* _Records shown_
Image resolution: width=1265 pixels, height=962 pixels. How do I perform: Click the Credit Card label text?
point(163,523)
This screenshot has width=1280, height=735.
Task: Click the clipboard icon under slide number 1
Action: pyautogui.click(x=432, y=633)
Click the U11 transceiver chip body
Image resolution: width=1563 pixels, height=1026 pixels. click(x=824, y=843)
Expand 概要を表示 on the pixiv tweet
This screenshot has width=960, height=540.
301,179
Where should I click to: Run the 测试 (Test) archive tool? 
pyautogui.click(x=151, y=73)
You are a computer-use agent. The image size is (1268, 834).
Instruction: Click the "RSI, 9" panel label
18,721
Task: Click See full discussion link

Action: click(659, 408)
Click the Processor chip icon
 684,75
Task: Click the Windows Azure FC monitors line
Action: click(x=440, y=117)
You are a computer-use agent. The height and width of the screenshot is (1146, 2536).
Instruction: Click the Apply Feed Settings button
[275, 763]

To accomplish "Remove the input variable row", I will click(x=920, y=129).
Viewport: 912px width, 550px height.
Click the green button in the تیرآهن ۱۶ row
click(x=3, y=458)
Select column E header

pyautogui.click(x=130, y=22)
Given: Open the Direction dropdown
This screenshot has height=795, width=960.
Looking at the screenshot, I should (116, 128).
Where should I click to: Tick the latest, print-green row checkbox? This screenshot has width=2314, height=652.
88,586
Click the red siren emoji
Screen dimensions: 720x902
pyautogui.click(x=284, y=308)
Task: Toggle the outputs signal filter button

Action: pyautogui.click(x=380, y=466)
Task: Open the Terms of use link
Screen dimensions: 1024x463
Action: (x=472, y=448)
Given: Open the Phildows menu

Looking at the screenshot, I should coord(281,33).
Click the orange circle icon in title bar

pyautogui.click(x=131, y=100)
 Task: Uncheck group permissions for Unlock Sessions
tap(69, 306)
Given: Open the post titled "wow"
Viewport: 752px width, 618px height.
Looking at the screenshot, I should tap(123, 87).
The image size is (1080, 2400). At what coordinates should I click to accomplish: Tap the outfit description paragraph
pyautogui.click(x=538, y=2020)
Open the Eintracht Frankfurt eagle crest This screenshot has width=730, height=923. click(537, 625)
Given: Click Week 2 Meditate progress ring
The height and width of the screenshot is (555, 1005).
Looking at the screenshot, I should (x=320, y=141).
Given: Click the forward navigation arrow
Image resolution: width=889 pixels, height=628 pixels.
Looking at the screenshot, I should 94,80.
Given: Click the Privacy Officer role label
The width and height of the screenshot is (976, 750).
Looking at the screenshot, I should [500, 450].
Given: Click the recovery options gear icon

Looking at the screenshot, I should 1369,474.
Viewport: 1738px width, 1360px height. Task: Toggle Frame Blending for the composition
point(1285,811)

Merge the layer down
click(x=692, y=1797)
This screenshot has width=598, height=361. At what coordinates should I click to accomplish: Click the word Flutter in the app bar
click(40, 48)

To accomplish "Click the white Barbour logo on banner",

* _Task instructions_
Taking the listing above, write all of it out exactly.

* _Exercise response_
Image resolution: width=1265 pixels, height=962 pixels. How do I perform: Click the Credit Card label text?
point(163,523)
This screenshot has width=1280, height=735.
Task: Click the clipboard icon under slide number 1
Action: pyautogui.click(x=432, y=633)
Click the U11 transceiver chip body
Image resolution: width=1563 pixels, height=1026 pixels. click(x=824, y=843)
Expand 概要を表示 on the pixiv tweet
This screenshot has width=960, height=540.
301,179
Where should I click to: Run the 测试 (Test) archive tool? 
pyautogui.click(x=151, y=73)
You are a computer-use agent. The image size is (1268, 834).
Instruction: Click the "RSI, 9" panel label
18,721
Task: Click See full discussion link

Action: click(659, 408)
Click the Processor chip icon
 684,75
Task: Click the Windows Azure FC monitors line
Action: click(x=440, y=117)
You are a computer-use agent. The height and width of the screenshot is (1146, 2536).
Instruction: Click the Apply Feed Settings button
[275, 763]

To accomplish "Remove the input variable row", I will click(x=920, y=129).
Viewport: 912px width, 550px height.
Click the green button in the تیرآهن ۱۶ row
click(x=3, y=458)
Select column E header

pyautogui.click(x=130, y=22)
Given: Open the Direction dropdown
This screenshot has height=795, width=960.
Looking at the screenshot, I should (116, 128).
Where should I click to: Tick the latest, print-green row checkbox? This screenshot has width=2314, height=652.
88,586
Click the red siren emoji
Screen dimensions: 720x902
pyautogui.click(x=284, y=308)
Task: Toggle the outputs signal filter button

Action: pyautogui.click(x=380, y=466)
Task: Open the Terms of use link
Screen dimensions: 1024x463
Action: (x=472, y=448)
Given: Open the Phildows menu

Looking at the screenshot, I should coord(281,33).
Click the orange circle icon in title bar

pyautogui.click(x=131, y=100)
 Task: Uncheck group permissions for Unlock Sessions
tap(69, 306)
Given: Open the post titled "wow"
Viewport: 752px width, 618px height.
Looking at the screenshot, I should tap(123, 87).
The image size is (1080, 2400). At what coordinates should I click to accomplish: Tap the outfit description paragraph
pyautogui.click(x=538, y=2020)
Open the Eintracht Frankfurt eagle crest This screenshot has width=730, height=923. click(537, 625)
Given: Click Week 2 Meditate progress ring
The height and width of the screenshot is (555, 1005).
Looking at the screenshot, I should (x=320, y=141).
Given: Click the forward navigation arrow
Image resolution: width=889 pixels, height=628 pixels.
Looking at the screenshot, I should 94,80.
Given: Click the Privacy Officer role label
The width and height of the screenshot is (976, 750).
Looking at the screenshot, I should [500, 450].
Given: Click the recovery options gear icon

Looking at the screenshot, I should 1369,474.
Viewport: 1738px width, 1360px height. Task: Toggle Frame Blending for the composition
point(1285,811)

Merge the layer down
click(x=692, y=1797)
This screenshot has width=598, height=361. At what coordinates should I click to accomplish: Click the word Flutter in the app bar
click(40, 48)

To accomplish "Click the white Barbour logo on banner",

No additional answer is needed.